Assim, salvo melhor interpretação, os locais de quilombo, para efeitos do tombamento previsto no § 5º do artigo 216 da Constituição Federal, podem ser identificados, localizados e evidenciados por:
a) escritos ou manuscritos administrativos, judiciais e/ou eclesiásticos oficiais ou fidedignos e, depois do início do século XIX, até mesmo por informes jornalísticos;
b) mapas antigos, específicos, gerais, particulares ou oficiais, corroborando, esclarecendo ou ampliando, as notícias obtidas nas fontes mencionadas em “a” supra;
c) a toponímia remanescente, em especial a microtoponímia descrita nos mapas topográficos, de preferência nas cartas precedentes à construção de represas e hidroelétricas, corroborando, esclarecendo ou ampliando, as notícias obtidas nas fontes anteriores, mormente em “a” supra;
d) achado de peças antigas encontradas na posse da população local, ou por escavações arqueológicas, comprovado por depoimentos escritos e laudo firmado por um pesquisador de história, um arqueólogo formado e pessoa especializada ou de notável saber sobre a peça ou artefato encontrado.
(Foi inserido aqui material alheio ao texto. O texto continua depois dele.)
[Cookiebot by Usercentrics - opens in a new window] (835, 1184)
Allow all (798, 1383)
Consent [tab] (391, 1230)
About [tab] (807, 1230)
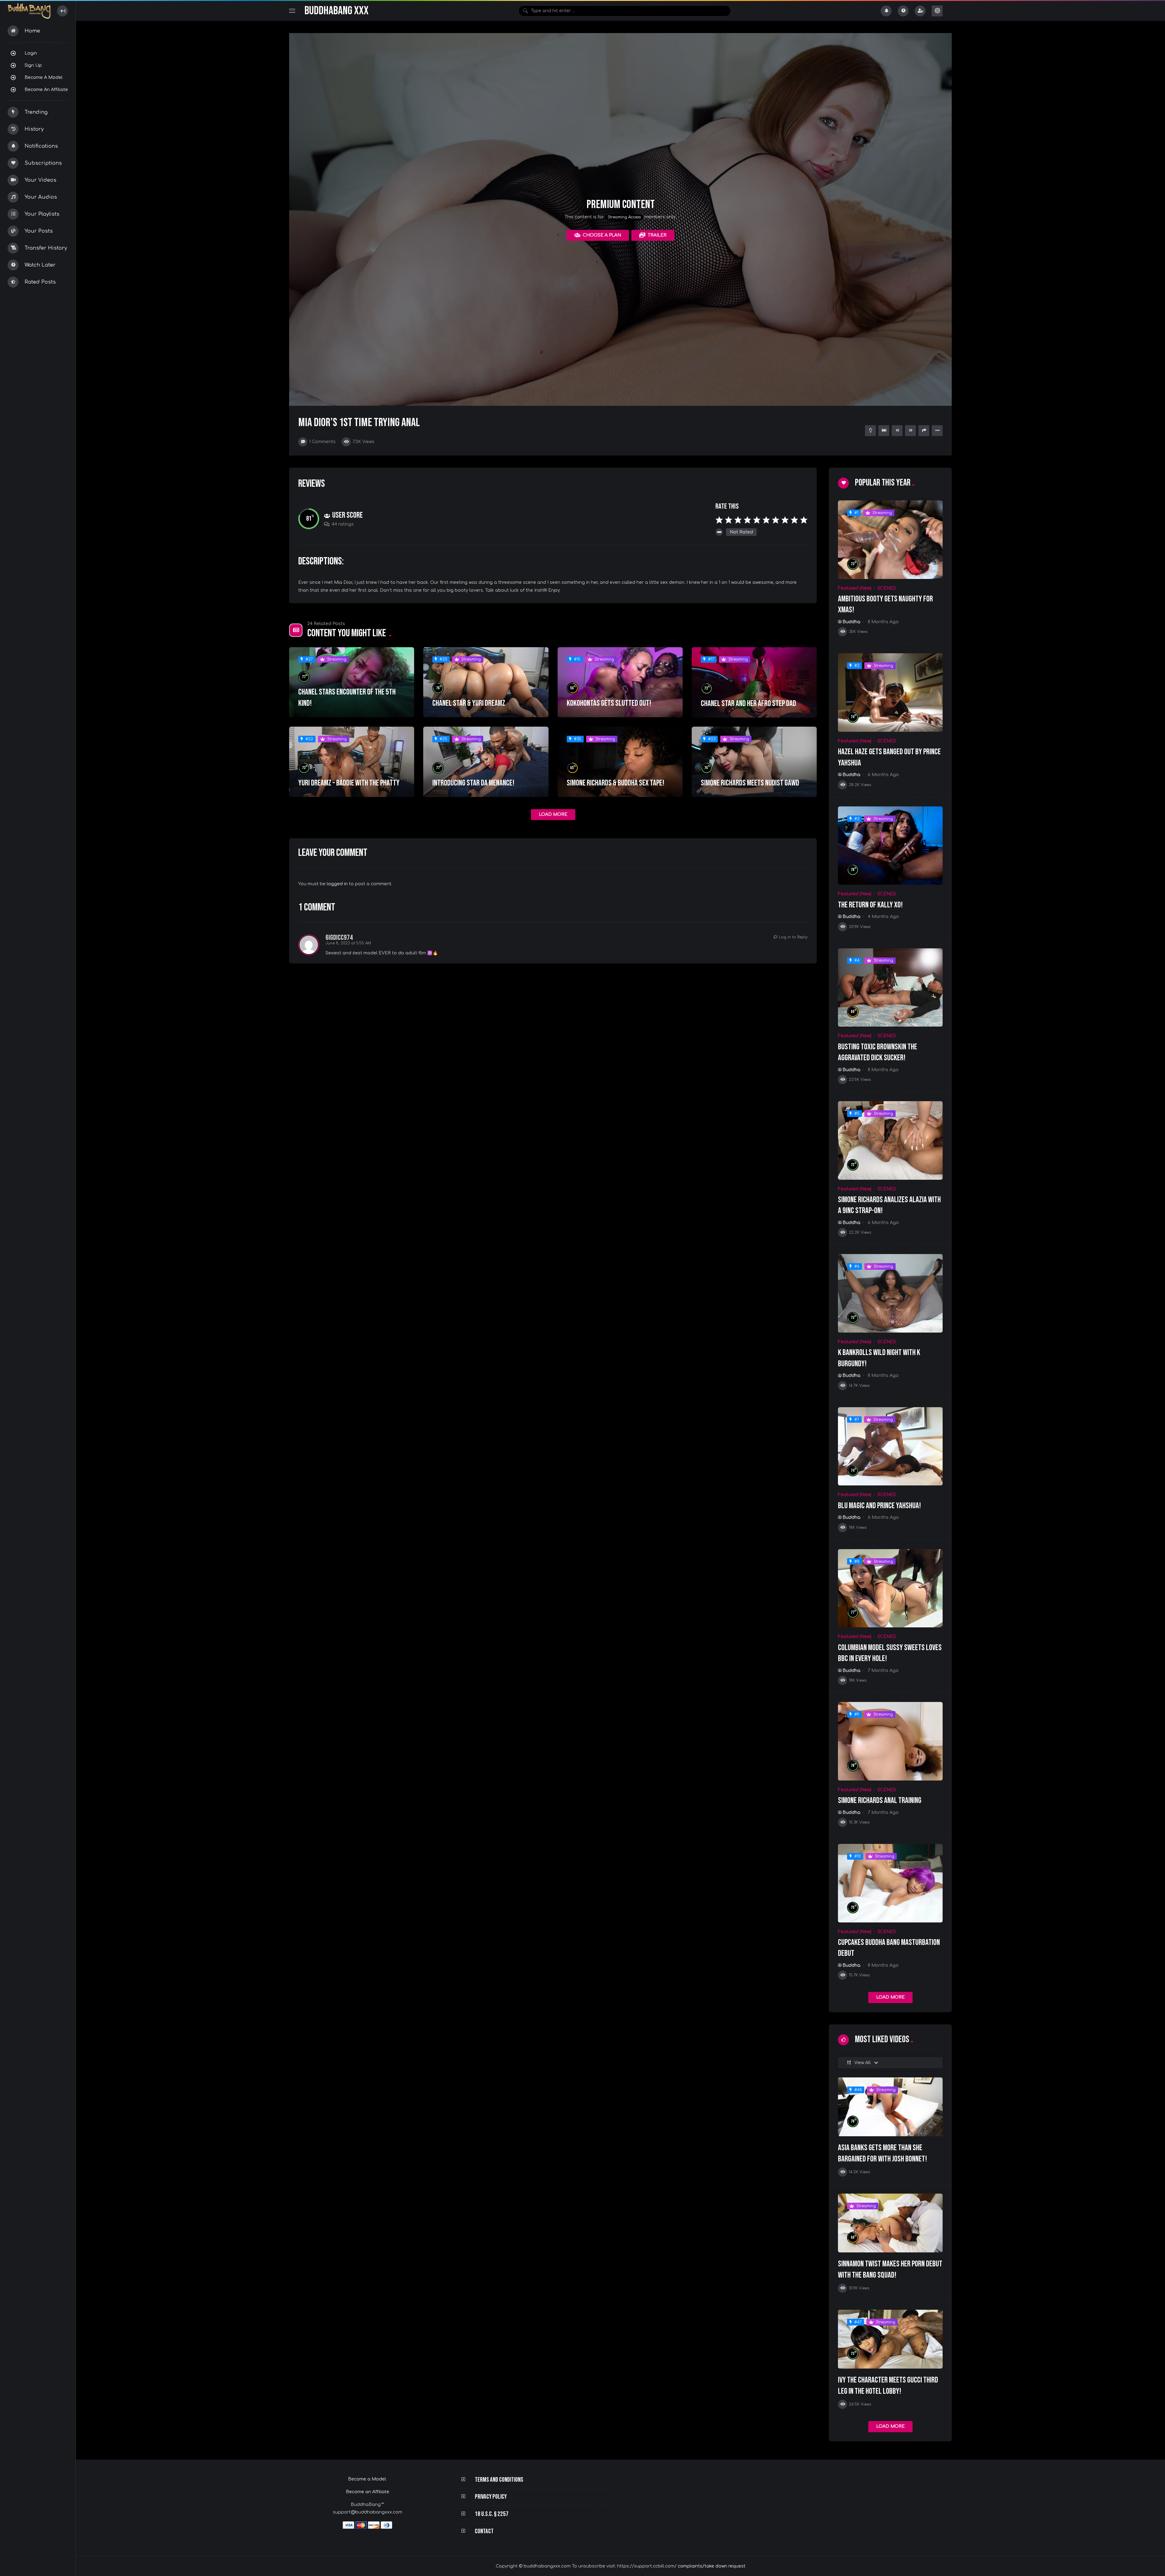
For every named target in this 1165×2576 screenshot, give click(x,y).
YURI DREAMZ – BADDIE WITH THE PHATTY (349, 783)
e) pela coleta da tradição oral, mediante depoimento gravado e depois reduzido a termo das pessoas com mais de 50 anos, ou outras de notável memória dos antepassados, confirmando as provas documentais anteriores e/ou caracterizando ou não a existência de comunidade a ser protegida nos termos do artigo 68 do ato das DCT da Constituição Federal de 1988.
A lei nº 7668 de 22.08.1988, que autorizou o Poder Executivo a criar a Fundação Palmares, não lhe atribuiu diretamente a competência para proceder aos tombamentos de locais de quilombo (sem comunidade), fazendo referencias objetivas somente aos bens imateriais (artigo 1º) e titulação de terras às comunidades quilombolas (Inciso III e § 2º) dessa mesma lei.
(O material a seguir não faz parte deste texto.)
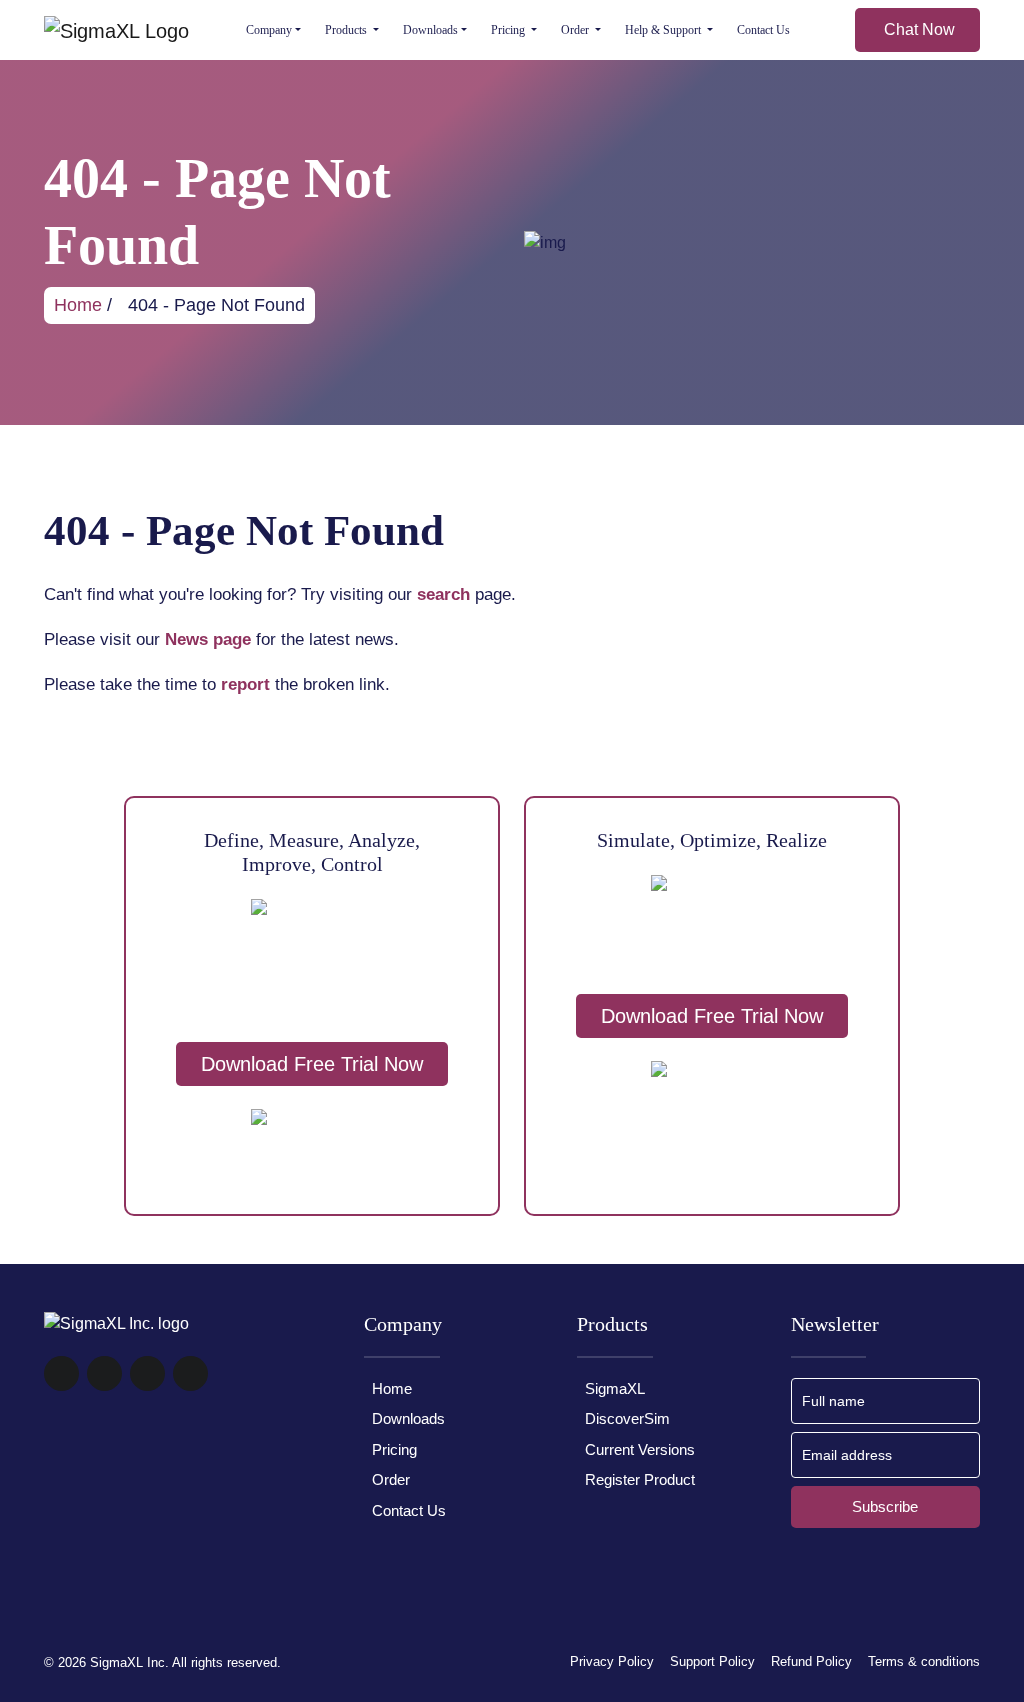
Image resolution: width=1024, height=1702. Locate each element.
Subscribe (885, 1506)
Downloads (430, 30)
Também os Estatutos da Fundação Palmares, aprovados e introduzidos pelo Decreto nº 418 de 10.01.92, em seu artigo 2º estabeleceu que ela “tem por finalidade promover a preservação dos valores culturais, sociais e econômicos decorrentes da influência negra na formação da sociedade brasileira”, sem, no entanto, abordar a questão dos tombamentos de locais de quilombo onde inexista comunidades.
Nessa linha, o Decreto nº 3.912 de 10.09.2001 regulamentou apenas as disposições relativas ao processo administrativo para identificação dos remanescentes das comunidades dos quilombos e para o reconhecimento, a delimitação, a demarcação, a titulação e o registro imobiliário das terras por eles ocupadas, nada regulamentando sobre os locais de quilombos sem comunidade ou dos valores imateriais em si mesmos.
A Constituição do Estado de Minas Gerais NADA especificou sobre a contribuição negra, limitando-se a generalizar em seu artigo 207 sobre o exercício dos Direitos Culturais de seu povo, onde os bens e valores da contribuição negra, incluindo locais de quilombo e comunidades quilombolas remanescentes, foram compreendidos em gênero nos dispositivos de seus artigos 208, 209 e 210.

Pelo que se vê no site da Assembléia Legislativa do Estado de Minas Gerais, o único parlamentar preocupado com as questões dos locais de quilombo, das comunidades quilombolas e da preservação cultural da contribuição negra nas Minas Gerais é o Deputado Adelmo Carneiro Leão. No entanto, seu projeto de Lei n° 1637/2001, que instituía “PROGRAMA DE RESGATE HISTÓRICO E VALORIZAÇÃO DAS COMUNIDADES REMANESCENTES DE QUILOMBOS EM MINAS GERAIS, TENDO COMO BASE O ART. 68 DAS DISPOSIÇÕES TRANSITÓRIAS DA CONSTITUIÇÃO DA REPÚBLICA, E DÁ OUTRAS PROVIDÊNCIAS – PROJETO QUILOMBOS”, foi rejeitado e arquivado definitivamente em 03.02.2003.